_Texte source_
◇ ◇ ◇ ◇

Les arrêtés tant attendus, et plusieurs fois reportés, sur les groupes de niveau/besoin, entre autres, sont parus au journal officiel dimanche 17 mars. Si la notion de groupes de niveau n’apparait pas dans le texte – comme le souhaitait Nicole Belloubet, le système dérogatoire qu’a promis cette dernière aux organisations syndicales pour plus de souplesse et d’autonomie des établissements, est fortement compromis par l’ajout d’une limite de temps en classe entière – dix semaines maximum sur l’année.
Ni groupes de niveau, ni groupes de besoin
L’arrêté du 15 mars 2024 est venu modifier celui du 19 mai 2015 relatif à l’organisation des enseignements dans les classes de collège à plusieurs endroits. Il signe la fin des cours de soutien (instauré un an à peine…) et de l’accompagnement personnalisé. Le volume horaire hebdomadaire des sixièmes passe à 25 heures. Le gouvernement compte – en partie – sur cette heure pour financer la nouvelle organisation du collège.
Sur la question épineuse des groupes de niveau/besoin, le décret indique : « Les enseignements communs de français et de mathématiques, sur tout l’horaire, sont organisés en groupes pour l’ensemble des classes et des niveaux du collège. Les groupes sont constitués en fonction des besoins des élèves identifiés par les professeurs. Les groupes des élèves les plus en difficulté bénéficient d’effectifs réduits. Par dérogation, et afin de garantir la cohérence des progressions pédagogiques des différents groupes, les élèves peuvent être, pour une ou plusieurs périodes, une à dix semaines dans l’année, regroupés conformément à leur classe de référence pour ces enseignements. La composition des groupes est réexaminée au cours de l’année scolaire, notamment à l’occasion des regroupements, afin de tenir compte de la progression et des besoins des élèves. ».

◇ ◇ ◇ ◇

_Données brutes_
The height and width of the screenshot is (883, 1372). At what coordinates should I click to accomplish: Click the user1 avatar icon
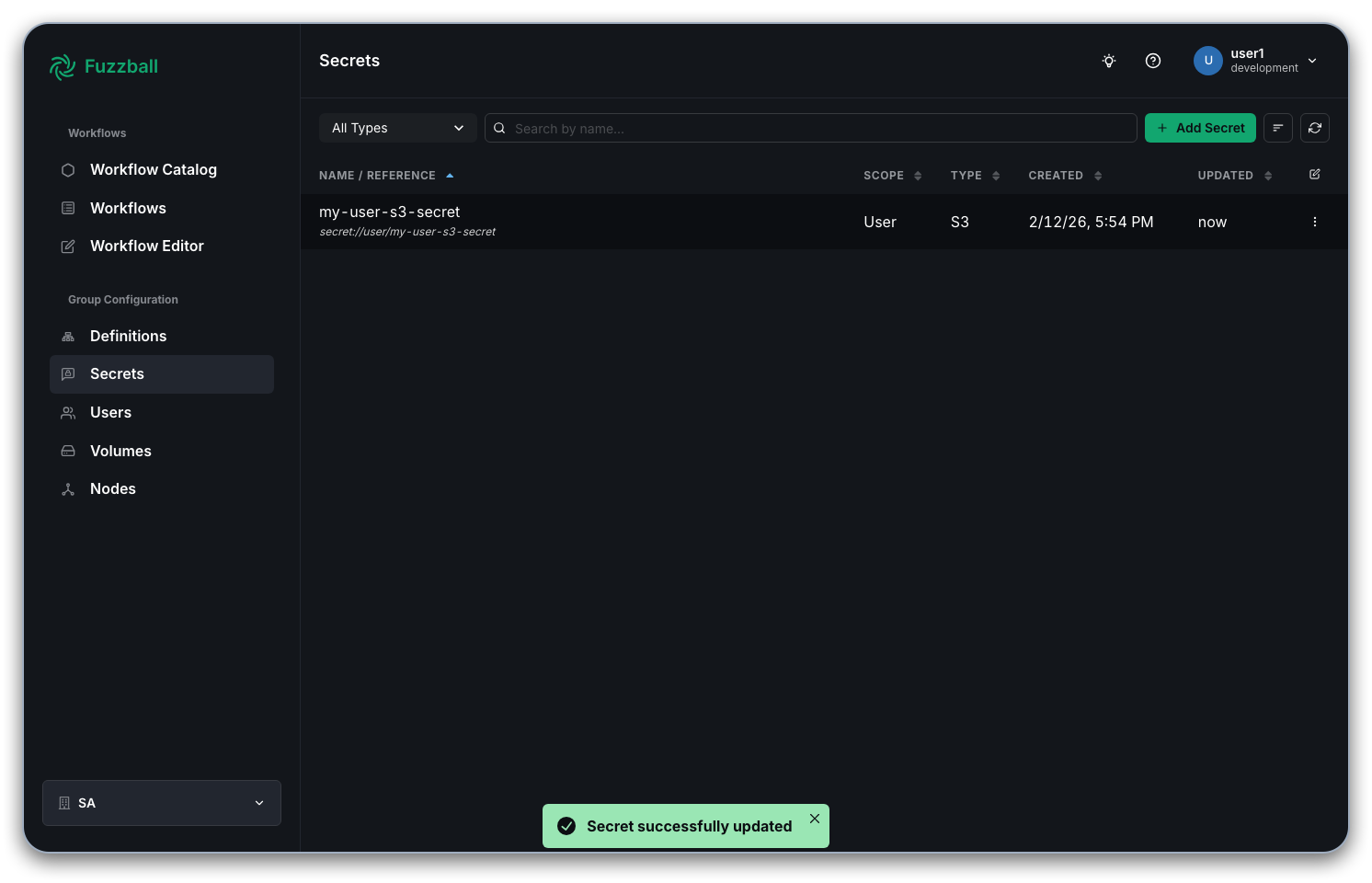pyautogui.click(x=1208, y=61)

◇ ◇ ◇ ◇

_Défi 1_
Recopiez le passage du texte sur les groupes au collège en commençant par « Les arrêtés tant » et en poursuivant jusqu’à « maximum sur l’année. ».
_Défi 2_
Relevez toutes les dates du calendrier mentionnées dans le texte sur les groupes au collège.
_Défi 3_
D’après le texte sur les groupes au collège, les affirmations suivantes sont-elles exactes ? Répondez par oui ou par non en citant les mots du texte qui le justifient.
(a) Le volume horaire hebdomadaire des sixièmes passe à 25 heures.
(b) Les groupes des élèves les plus en difficulté ont des effectifs plus importants.
(c) La composition des groupes reste la même pendant toute l’année scolaire.
Les données présentées ci-dessus proviennent d’une autre source que le texte.

_Résultat 1_
Les arrêtés tant attendus, et plusieurs fois reportés, sur les groupes de niveau/besoin, entre autres, sont parus au journal officiel dimanche 17 mars. Si la notion de groupes de niveau n’apparait pas dans le texte – comme le souhaitait Nicole Belloubet, le système dérogatoire qu’a promis cette dernière aux organisations syndicales pour plus de souplesse et d’autonomie des établissements, est fortement compromis par l’ajout d’une limite de temps en classe entière – dix semaines maximum sur l’année.

_Résultat 2_
dimanche 17 mars
15 mars 2024
19 mai 2015

_Résultat 3_
(a) Oui : « Le volume horaire hebdomadaire des sixièmes passe à 25 heures. »
(b) Non : « Les groupes des élèves les plus en difficulté bénéficient d’effectifs réduits. »
(c) Non : « La composition des groupes est réexaminée au cours de l’année scolaire »